The BPF program returned with
XDP_ABORTED
indicating a non-graceful exit.The BPF program returned with
XDP_TX
, but there was an error on transmit, for example, due to the port not being up, due to the transmit ring being full, due to allocation failures, etc.

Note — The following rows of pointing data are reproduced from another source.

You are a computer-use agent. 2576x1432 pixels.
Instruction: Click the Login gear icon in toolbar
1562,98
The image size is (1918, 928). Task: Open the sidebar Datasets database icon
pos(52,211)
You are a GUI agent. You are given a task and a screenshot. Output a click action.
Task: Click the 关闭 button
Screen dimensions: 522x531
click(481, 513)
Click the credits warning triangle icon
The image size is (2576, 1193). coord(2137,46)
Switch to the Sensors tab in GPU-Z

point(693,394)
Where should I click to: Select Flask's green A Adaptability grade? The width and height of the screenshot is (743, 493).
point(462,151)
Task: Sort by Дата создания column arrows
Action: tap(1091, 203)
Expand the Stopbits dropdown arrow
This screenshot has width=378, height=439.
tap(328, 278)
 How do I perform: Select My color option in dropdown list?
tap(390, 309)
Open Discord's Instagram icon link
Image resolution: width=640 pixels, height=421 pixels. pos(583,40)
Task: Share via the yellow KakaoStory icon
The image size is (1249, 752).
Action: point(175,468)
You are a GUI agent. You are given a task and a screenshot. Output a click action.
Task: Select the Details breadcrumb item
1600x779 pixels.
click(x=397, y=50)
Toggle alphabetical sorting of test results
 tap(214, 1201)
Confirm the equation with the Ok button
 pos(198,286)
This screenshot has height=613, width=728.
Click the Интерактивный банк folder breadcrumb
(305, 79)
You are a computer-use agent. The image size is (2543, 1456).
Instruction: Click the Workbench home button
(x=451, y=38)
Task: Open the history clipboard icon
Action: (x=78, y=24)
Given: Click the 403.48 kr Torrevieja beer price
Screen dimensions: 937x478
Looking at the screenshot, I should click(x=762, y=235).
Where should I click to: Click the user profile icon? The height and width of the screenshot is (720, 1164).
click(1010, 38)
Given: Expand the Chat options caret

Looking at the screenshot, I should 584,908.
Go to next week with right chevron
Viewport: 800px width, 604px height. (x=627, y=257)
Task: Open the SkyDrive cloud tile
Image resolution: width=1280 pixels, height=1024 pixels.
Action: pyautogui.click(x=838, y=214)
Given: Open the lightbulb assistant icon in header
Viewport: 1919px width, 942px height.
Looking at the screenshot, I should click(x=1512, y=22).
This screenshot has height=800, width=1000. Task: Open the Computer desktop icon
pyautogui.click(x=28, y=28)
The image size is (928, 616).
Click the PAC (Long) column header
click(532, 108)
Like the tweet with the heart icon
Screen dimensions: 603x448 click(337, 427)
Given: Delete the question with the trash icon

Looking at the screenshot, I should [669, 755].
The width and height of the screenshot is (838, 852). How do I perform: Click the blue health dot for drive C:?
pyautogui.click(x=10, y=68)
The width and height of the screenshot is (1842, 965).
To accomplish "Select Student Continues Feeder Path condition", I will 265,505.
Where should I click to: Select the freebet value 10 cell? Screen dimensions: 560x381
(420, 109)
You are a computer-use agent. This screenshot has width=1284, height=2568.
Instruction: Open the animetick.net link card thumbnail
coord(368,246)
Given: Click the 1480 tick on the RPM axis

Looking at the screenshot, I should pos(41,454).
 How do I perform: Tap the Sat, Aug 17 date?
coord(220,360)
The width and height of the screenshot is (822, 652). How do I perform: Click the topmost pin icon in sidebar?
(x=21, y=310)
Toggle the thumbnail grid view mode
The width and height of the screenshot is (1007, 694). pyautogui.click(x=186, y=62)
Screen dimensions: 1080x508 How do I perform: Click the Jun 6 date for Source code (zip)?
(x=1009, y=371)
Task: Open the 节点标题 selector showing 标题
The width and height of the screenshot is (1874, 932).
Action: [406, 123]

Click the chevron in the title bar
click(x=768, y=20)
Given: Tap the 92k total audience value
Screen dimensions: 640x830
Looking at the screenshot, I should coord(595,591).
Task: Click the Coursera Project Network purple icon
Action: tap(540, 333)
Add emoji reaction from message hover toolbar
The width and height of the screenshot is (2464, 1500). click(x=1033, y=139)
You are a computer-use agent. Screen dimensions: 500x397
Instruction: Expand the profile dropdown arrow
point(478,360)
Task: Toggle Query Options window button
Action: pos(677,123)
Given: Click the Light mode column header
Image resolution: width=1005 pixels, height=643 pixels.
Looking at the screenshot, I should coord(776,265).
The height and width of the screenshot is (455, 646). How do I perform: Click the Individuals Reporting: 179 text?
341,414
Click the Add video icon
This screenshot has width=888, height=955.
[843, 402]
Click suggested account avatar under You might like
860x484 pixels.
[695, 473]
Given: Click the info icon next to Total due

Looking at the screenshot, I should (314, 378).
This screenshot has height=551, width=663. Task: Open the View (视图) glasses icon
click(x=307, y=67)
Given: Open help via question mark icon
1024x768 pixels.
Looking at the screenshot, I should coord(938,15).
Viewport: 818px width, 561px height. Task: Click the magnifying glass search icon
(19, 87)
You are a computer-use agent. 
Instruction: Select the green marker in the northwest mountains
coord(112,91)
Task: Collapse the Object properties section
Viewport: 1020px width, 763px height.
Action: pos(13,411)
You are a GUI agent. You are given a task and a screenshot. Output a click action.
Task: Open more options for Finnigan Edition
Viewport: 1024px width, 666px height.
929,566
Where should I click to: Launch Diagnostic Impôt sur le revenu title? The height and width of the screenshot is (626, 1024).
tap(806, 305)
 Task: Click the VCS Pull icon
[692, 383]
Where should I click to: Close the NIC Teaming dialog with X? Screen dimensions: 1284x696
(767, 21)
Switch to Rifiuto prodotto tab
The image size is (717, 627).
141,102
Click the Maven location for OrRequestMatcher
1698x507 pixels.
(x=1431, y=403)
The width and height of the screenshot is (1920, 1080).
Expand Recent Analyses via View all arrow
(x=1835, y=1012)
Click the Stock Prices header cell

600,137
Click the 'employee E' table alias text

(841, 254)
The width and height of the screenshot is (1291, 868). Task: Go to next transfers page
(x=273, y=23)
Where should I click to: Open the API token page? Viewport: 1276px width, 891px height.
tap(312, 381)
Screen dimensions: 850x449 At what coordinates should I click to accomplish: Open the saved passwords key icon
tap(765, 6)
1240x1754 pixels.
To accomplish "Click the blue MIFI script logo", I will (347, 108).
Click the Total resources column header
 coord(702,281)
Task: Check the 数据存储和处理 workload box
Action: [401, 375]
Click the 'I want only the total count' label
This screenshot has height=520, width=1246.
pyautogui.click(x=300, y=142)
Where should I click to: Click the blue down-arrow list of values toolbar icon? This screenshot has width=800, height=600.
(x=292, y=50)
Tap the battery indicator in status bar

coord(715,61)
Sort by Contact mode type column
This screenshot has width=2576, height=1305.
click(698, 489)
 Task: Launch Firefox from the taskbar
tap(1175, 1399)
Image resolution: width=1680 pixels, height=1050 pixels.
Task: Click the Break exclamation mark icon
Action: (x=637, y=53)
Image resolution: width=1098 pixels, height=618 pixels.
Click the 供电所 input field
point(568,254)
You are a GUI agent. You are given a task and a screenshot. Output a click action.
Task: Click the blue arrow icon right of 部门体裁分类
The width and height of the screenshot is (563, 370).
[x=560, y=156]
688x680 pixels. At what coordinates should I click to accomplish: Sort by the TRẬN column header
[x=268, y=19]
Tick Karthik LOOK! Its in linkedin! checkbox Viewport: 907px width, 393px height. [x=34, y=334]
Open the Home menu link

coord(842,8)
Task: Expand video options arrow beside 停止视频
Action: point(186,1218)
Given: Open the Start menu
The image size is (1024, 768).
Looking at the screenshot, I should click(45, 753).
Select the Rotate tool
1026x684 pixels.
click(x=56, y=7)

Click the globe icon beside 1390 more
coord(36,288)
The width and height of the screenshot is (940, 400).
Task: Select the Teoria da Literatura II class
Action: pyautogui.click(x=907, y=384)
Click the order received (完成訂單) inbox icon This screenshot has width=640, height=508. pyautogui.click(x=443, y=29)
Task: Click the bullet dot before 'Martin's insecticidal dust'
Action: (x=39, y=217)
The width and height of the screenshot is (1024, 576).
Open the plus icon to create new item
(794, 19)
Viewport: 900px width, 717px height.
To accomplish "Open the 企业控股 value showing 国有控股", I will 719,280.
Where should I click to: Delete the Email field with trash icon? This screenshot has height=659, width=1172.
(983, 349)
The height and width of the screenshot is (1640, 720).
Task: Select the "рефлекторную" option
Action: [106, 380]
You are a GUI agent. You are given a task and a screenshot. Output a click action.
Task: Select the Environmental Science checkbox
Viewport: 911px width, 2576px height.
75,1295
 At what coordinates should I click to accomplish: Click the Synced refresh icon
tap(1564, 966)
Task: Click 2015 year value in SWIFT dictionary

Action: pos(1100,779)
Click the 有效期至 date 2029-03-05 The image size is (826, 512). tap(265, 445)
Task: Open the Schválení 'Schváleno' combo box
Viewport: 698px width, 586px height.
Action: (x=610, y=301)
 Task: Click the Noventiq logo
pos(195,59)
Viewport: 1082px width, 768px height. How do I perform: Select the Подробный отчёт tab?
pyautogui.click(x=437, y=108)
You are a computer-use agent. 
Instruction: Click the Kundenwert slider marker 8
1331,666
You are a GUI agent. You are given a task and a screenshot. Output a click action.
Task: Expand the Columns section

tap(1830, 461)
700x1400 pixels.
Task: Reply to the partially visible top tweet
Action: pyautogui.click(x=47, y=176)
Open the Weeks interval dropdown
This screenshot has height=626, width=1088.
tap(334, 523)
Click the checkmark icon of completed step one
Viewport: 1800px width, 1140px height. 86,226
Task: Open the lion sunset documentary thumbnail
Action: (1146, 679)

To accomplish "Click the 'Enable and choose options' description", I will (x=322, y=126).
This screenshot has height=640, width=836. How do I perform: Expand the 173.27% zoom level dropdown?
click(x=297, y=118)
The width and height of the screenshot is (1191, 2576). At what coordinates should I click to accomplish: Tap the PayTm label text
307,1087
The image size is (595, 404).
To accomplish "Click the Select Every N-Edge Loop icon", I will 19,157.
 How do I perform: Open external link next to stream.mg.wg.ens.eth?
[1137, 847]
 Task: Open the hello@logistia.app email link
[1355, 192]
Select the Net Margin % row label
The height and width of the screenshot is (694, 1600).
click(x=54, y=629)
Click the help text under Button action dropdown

Both tracepoint classes can also be inspected with a BPF program itself
attached to one or more tracepoints, collecting further information
in a map or punting such events to a user space collector through the
bpf_perf_event_output()
helper, for example.
Tracing pipe
When a BPF program makes a call to bpf_trace_printk()
, the output is sent
to the kernel tracing pipe. Users may read from this file to consume events
that are traced to this buffer:
# tail -f /sys/kernel/debug/tracing/trace_pipe
...
Miscellaneous
BPF programs and maps are memory accounted against RLIMIT_MEMLOCK
similar
to perf
. The currently available size in unit of system pages which may be
locked into memory can be inspected through ulimit -l
. The setrlimit system
call man page provides further details.
The default limit is usually insufficient to load more complex programs or
larger BPF maps, so that the BPF system call will return with errno
of EPERM
. In such situations a workaround with ulimit -l unlimited
or
with a sufficiently large limit could be performed. The RLIMIT_MEMLOCK
is
mainly enforcing limits for unprivileged users. Depending on the setup,
setting a higher limit for privileged users is often acceptable.